* 取り組む課題 *
下の抜粋本文によると、裁判員はどのような方法で決まりますか。

ぜひ一読を! 西野喜一「裁判員制度の正体」(講談社現代選書)

続けざまでしつこいと思われるかも知れない。
しかし、何とかしてこの暴挙・愚挙を辞めさせたい。
そのために取りあえず本書のご一読をお願いしたい。
書いた内容には不釣り合いといってもいいほどこのブログにコメントをくださる方は知的レベルが高いし問題意識も鋭くかつ公正な意見の方が多い。
にもかかわらず頂いたコメントを拝見するとこの法律のことをほとんどご存じないのではないかと、おそれ多くも拝察しなければならなかった方が一人ならずいらっしゃった。
何を隠そう、かく申す俺がテレビの最高裁事務官の発言を聴くまではぼんやりと、なんだかバカみたいなことやってるなあくらいにしか考えていなかった。
こんなにもひどい内容でしかも下手をすると日本の、それでなくともガタガタし始めた骨格を一挙に崩壊させるのではないか。
それ以前に普通の市民たちがえらいことに巻き込まれそうだ。
びっくり仰天でしたね。

趣味じゃない、とか関心がない、ではすまない。
あなたも裁判員になる可能性があるから。
くじ引きで決まる。
なったら簡単なことでは済まない。
下手をするとあなたのその後の人生が変わって(悪い方向に)しまうかもしれない。
光の親子殺人事件の裁判員になったことを想像してみたらいい。

* 提供データ *
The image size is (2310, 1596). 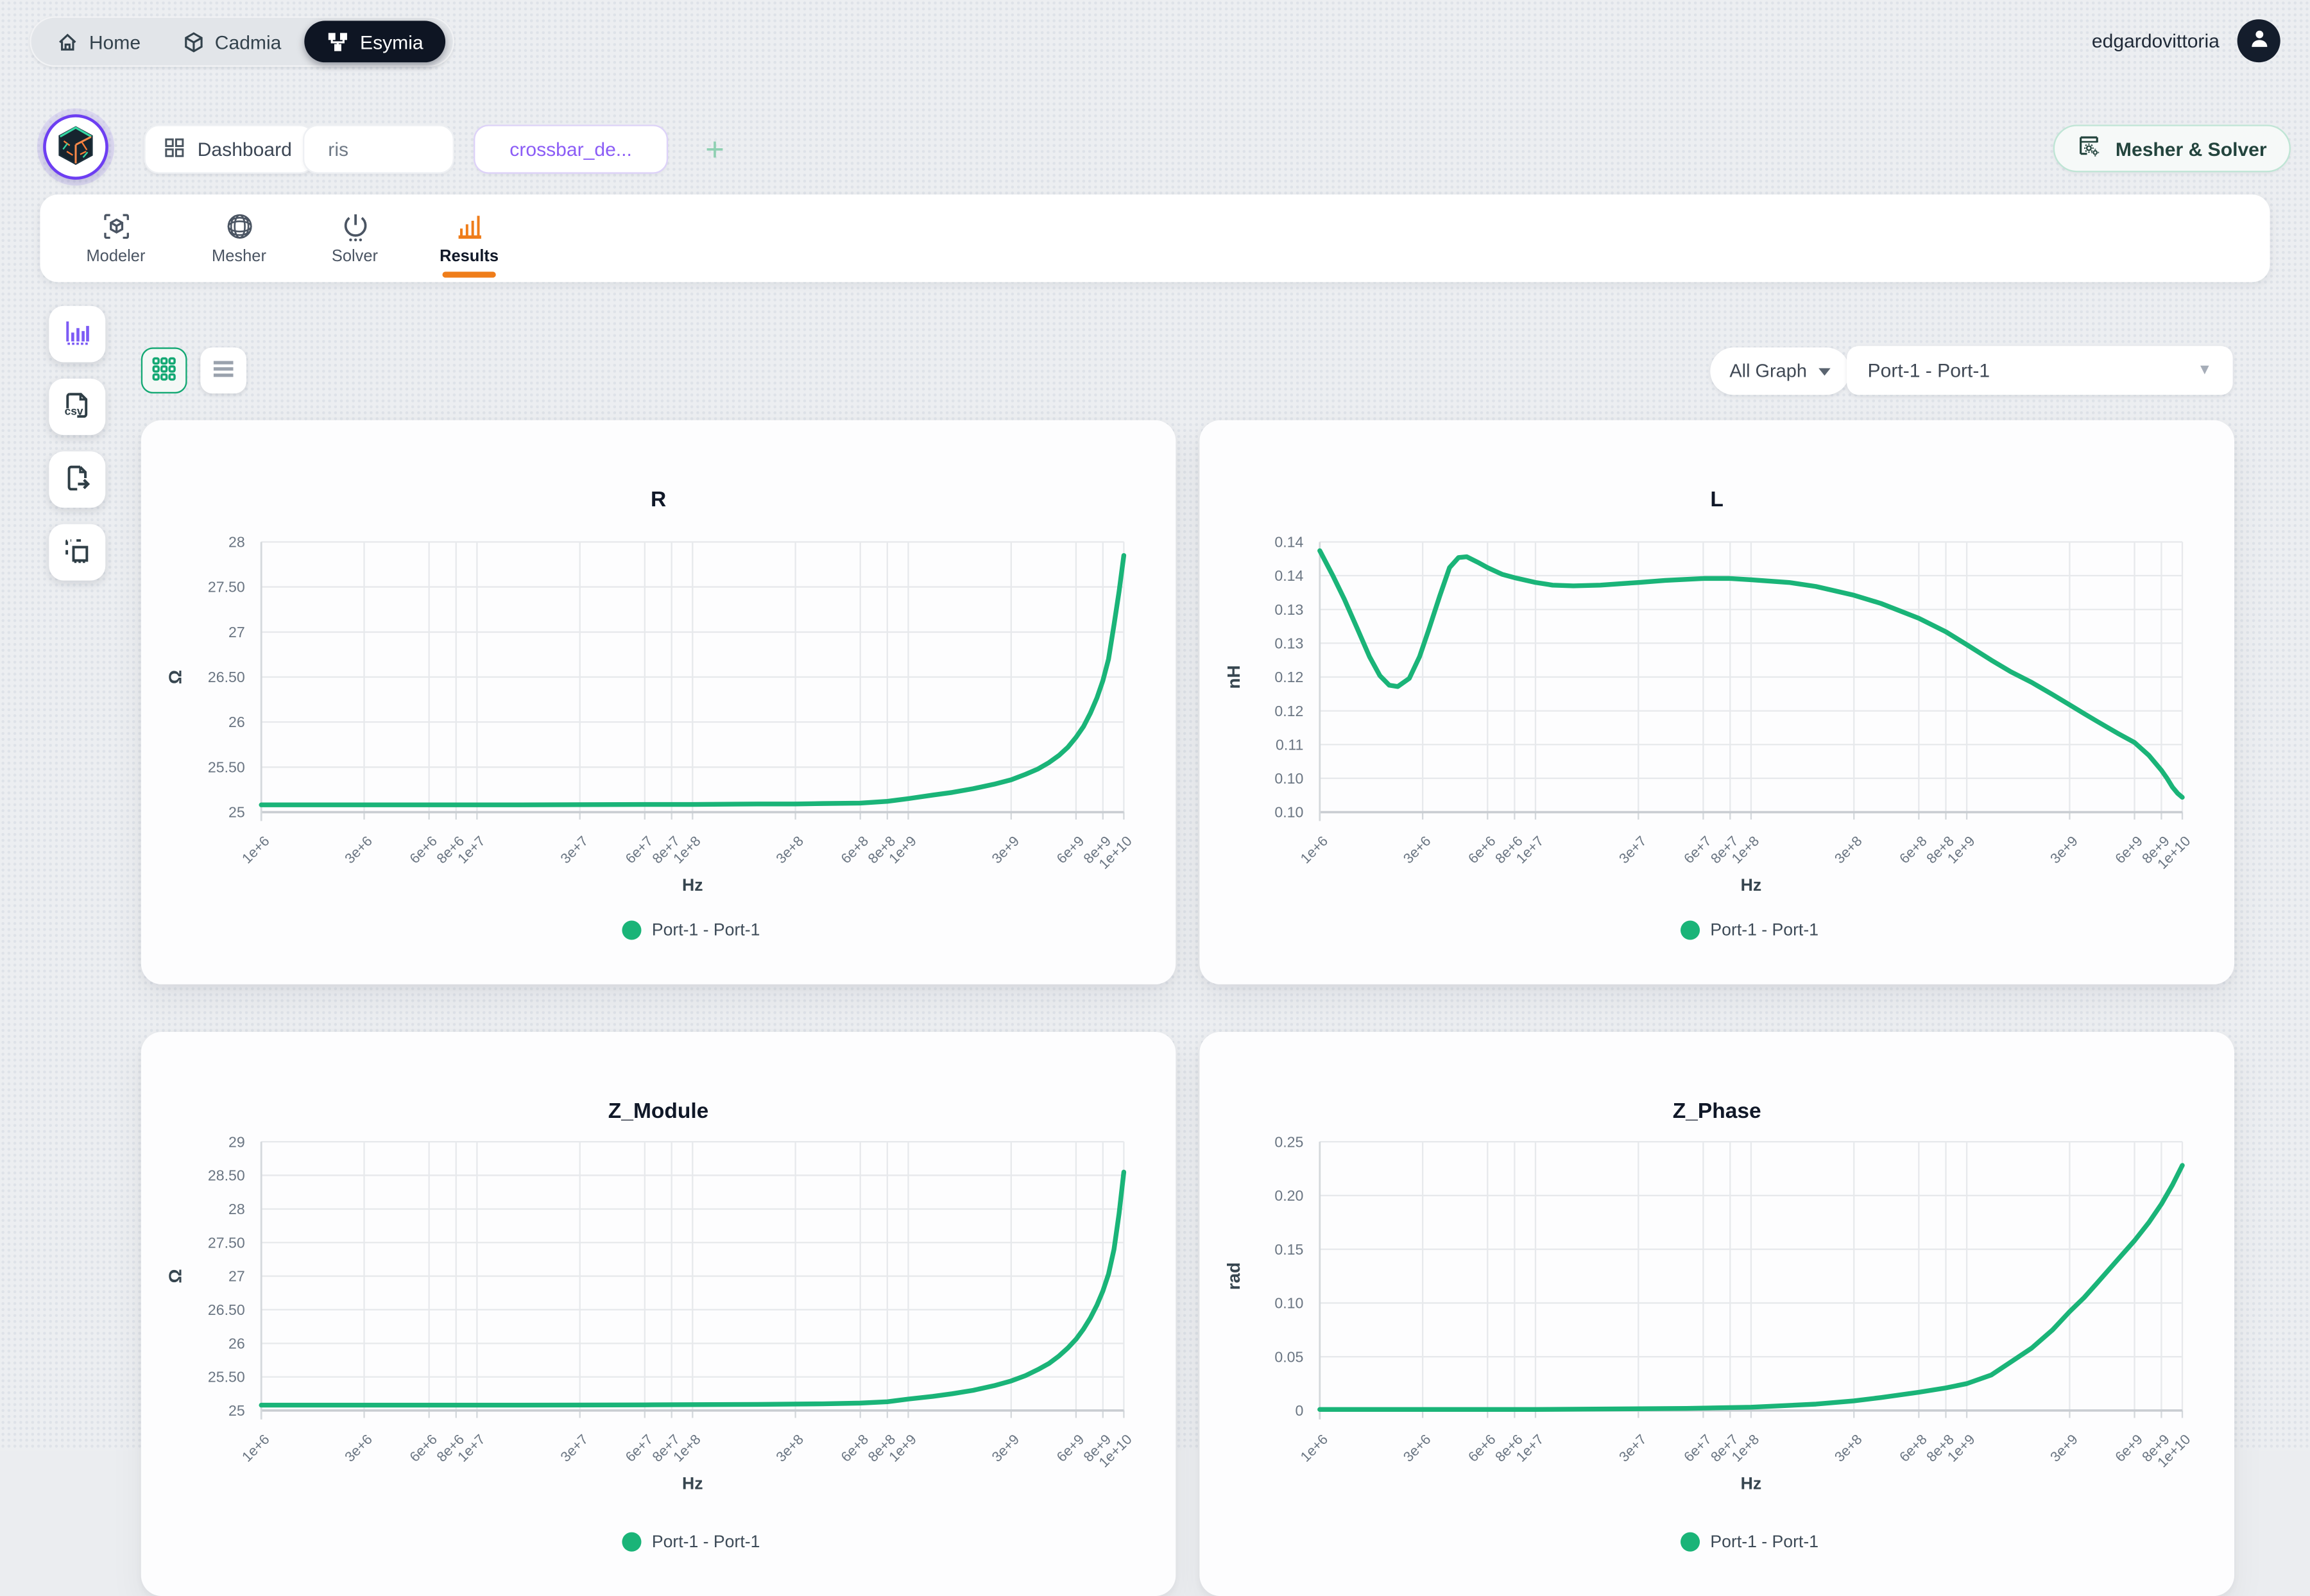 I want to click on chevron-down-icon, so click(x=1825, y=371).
---
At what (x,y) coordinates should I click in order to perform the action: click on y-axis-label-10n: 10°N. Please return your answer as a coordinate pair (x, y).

* 出力結果 *
くじ引きで決まります。